#### [Task to complete]
Collect every line of the records below that contains the word "icon".

#### [Material for this exercise]
↓↓↓

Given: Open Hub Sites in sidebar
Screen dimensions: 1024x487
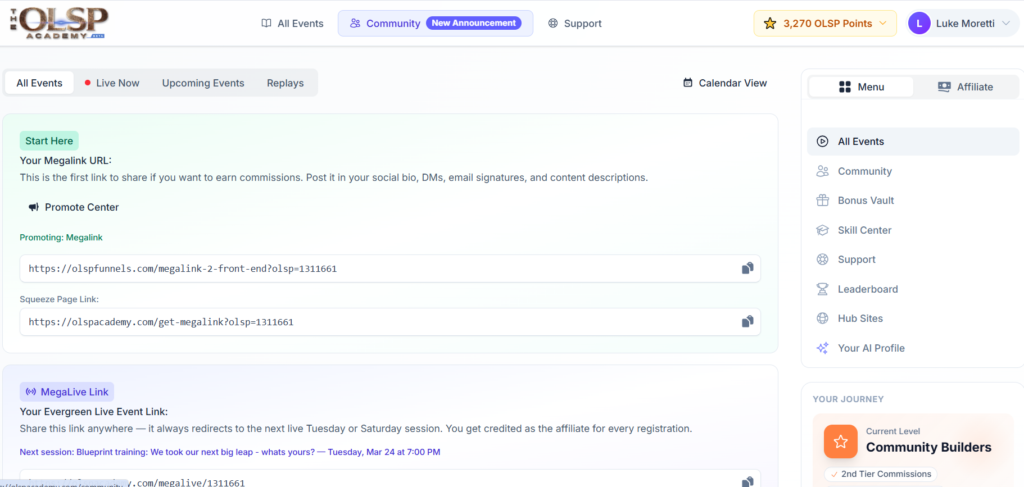Looking at the screenshot, I should click(x=860, y=318).
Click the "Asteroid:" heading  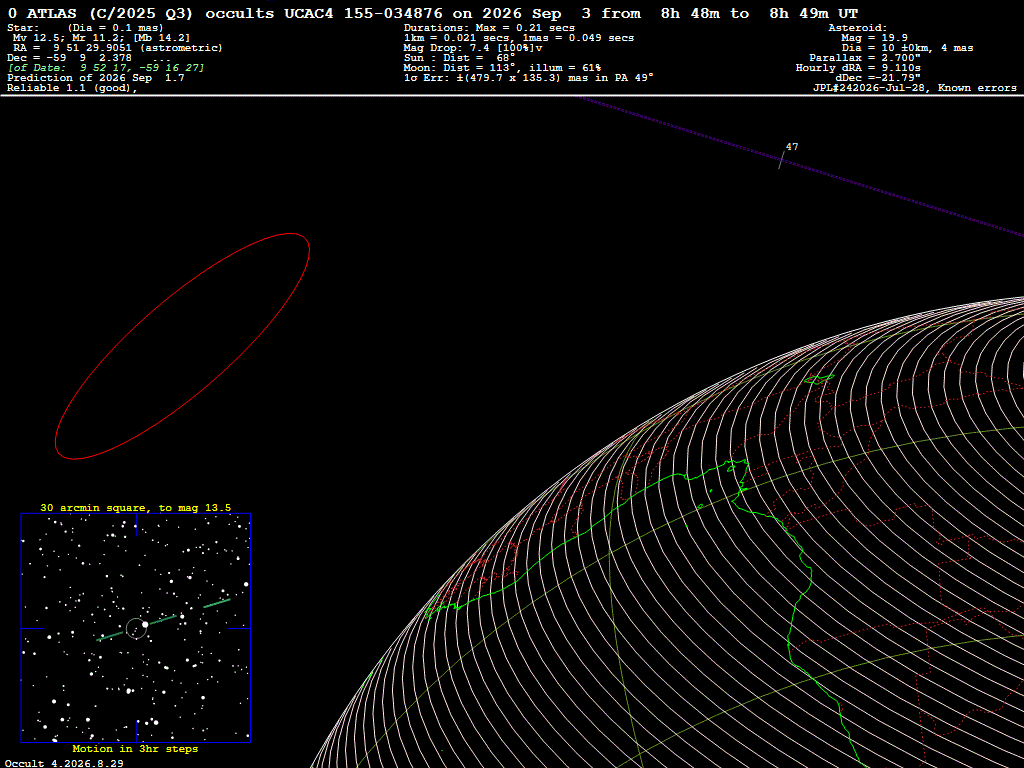point(857,28)
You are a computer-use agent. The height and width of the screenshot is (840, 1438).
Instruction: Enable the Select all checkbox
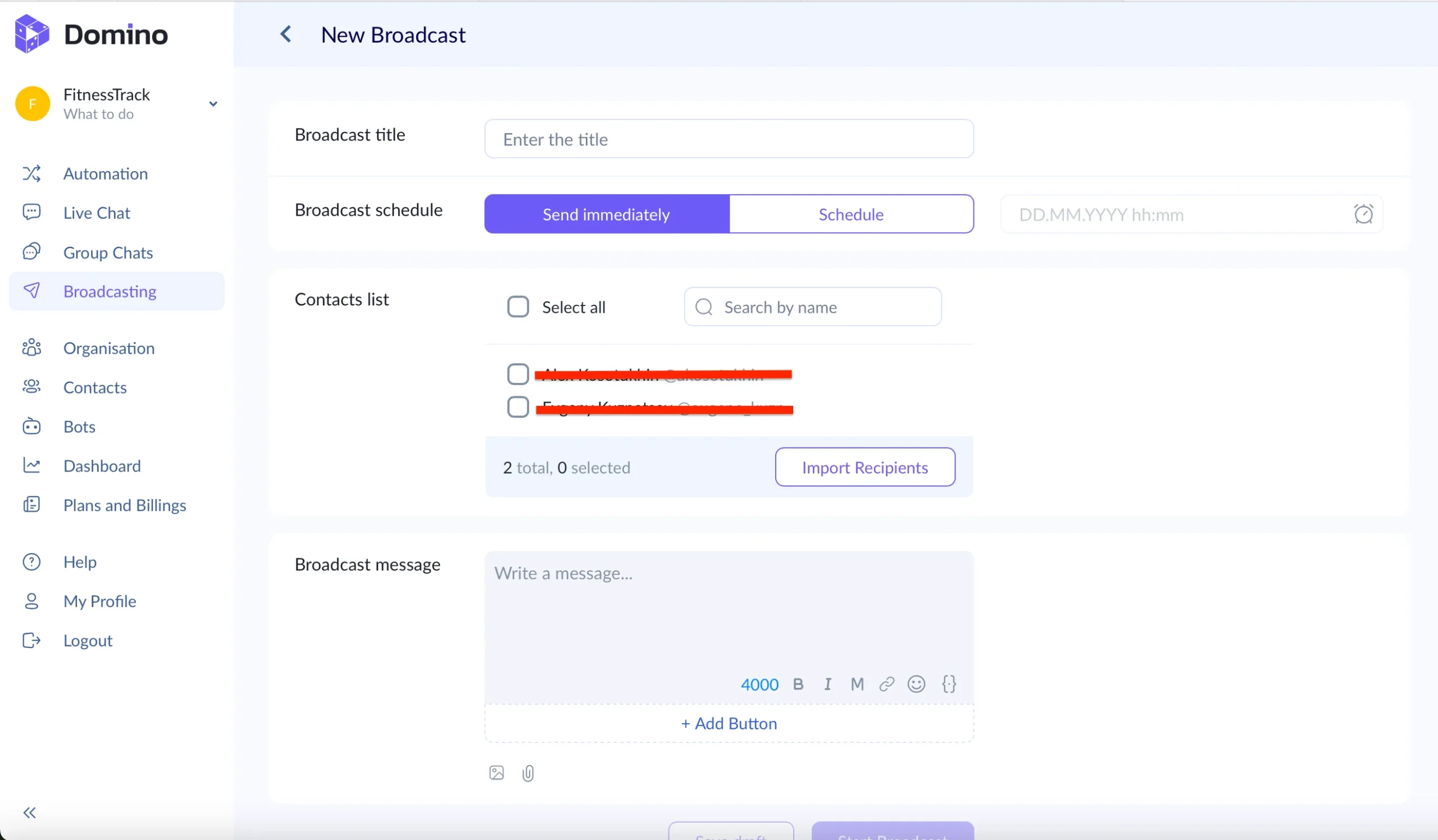[518, 306]
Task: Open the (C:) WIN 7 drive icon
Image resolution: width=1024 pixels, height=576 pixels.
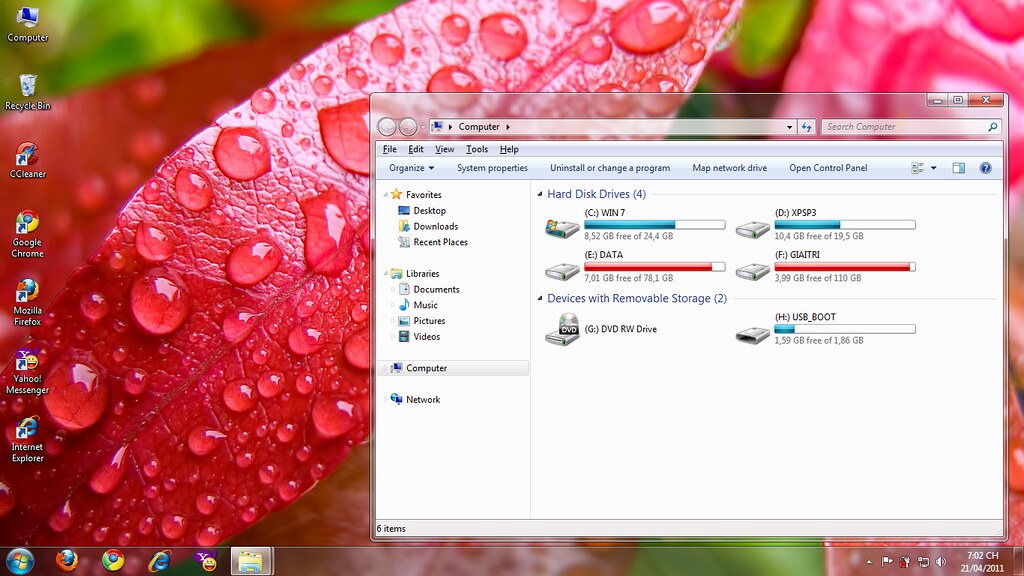Action: click(561, 228)
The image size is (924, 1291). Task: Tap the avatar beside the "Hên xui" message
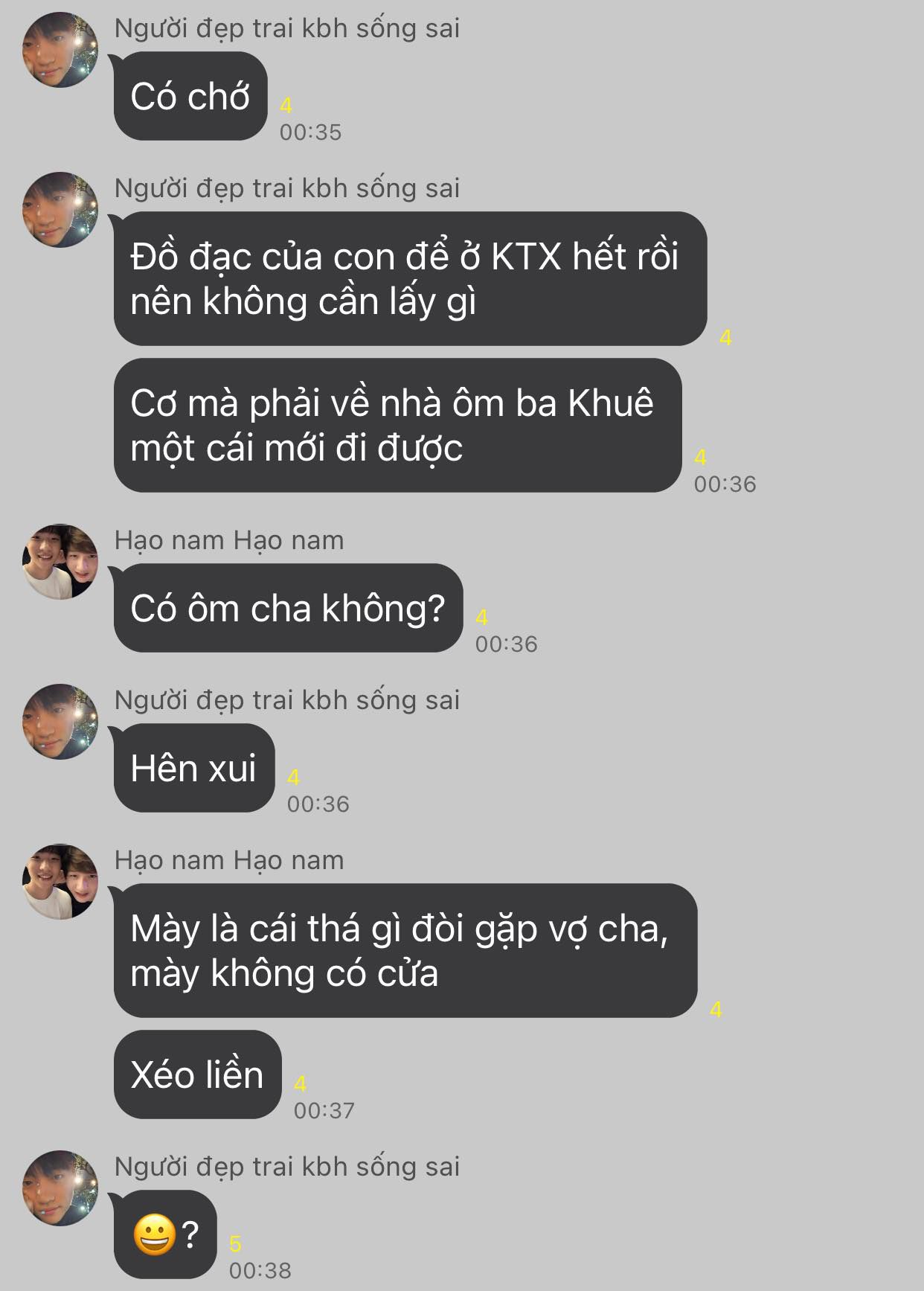pyautogui.click(x=60, y=722)
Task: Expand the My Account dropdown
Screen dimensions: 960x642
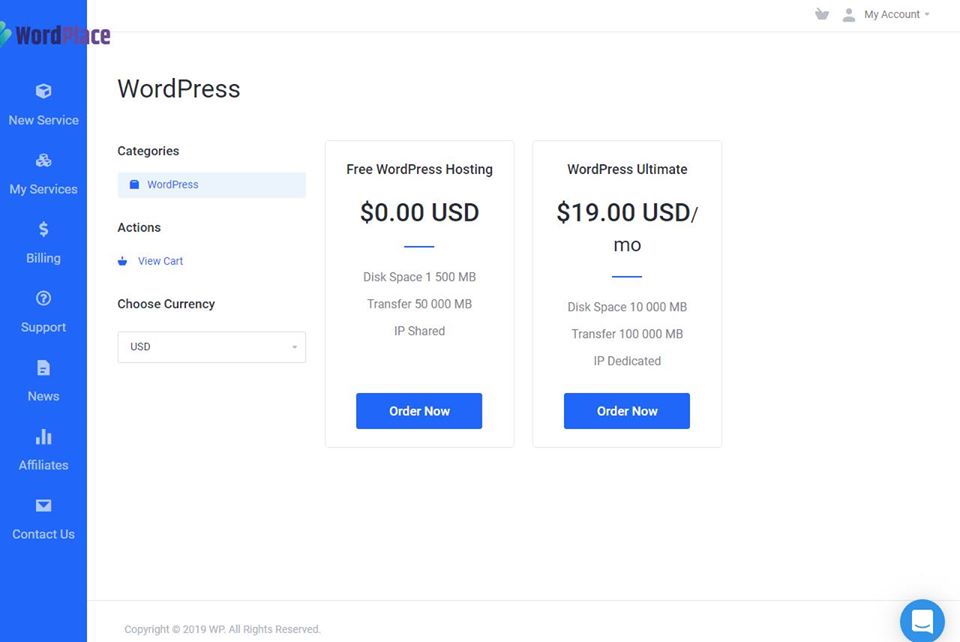Action: click(x=896, y=15)
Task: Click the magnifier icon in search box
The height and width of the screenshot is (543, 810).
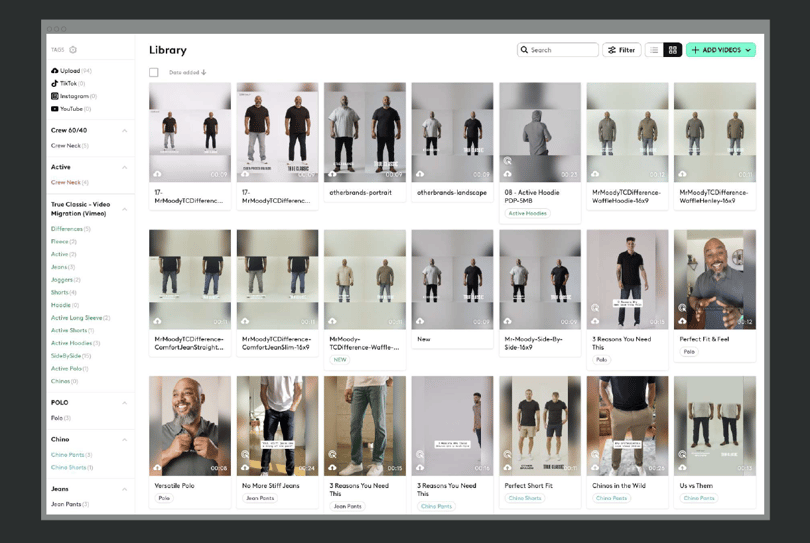Action: (524, 50)
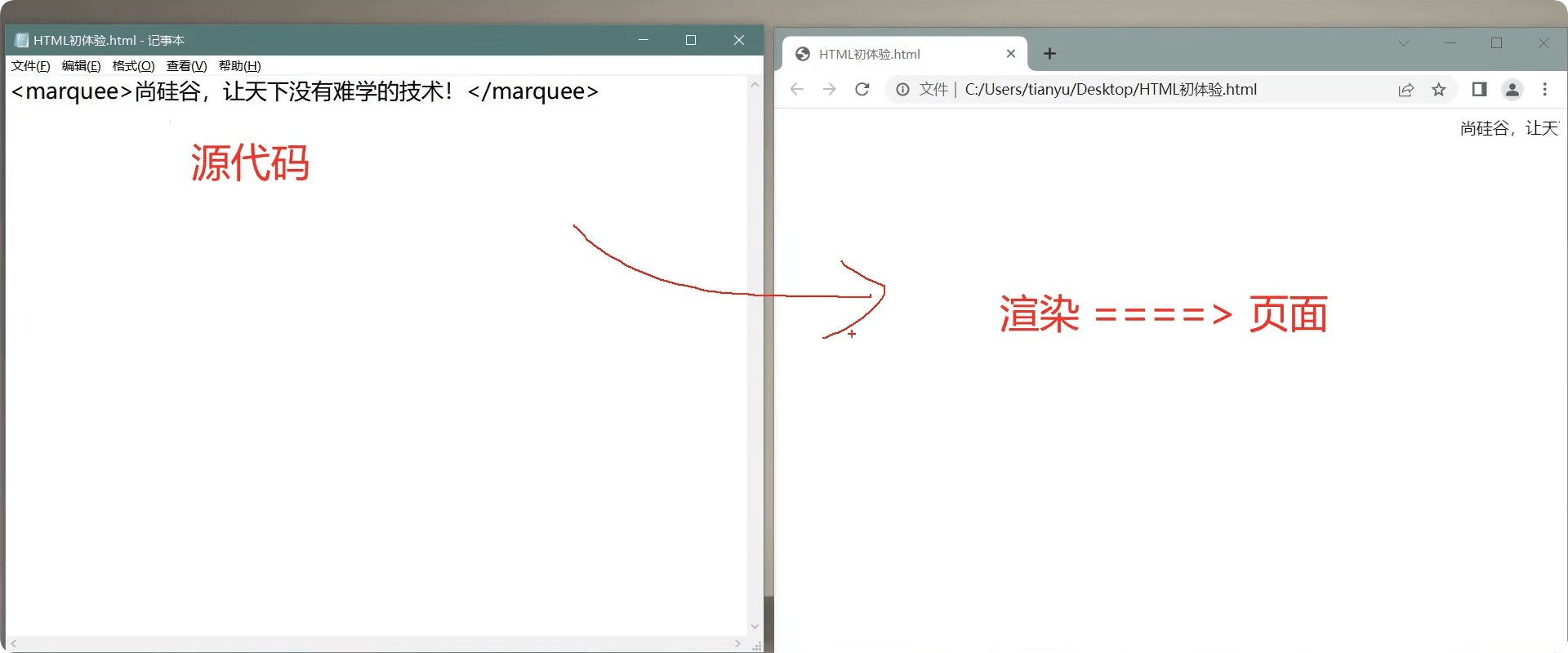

↑↑↑

#### [Solution for this exercise]
Task: Open the (C:) WIN 7 drive icon
Task: Click the magnifier icon in search box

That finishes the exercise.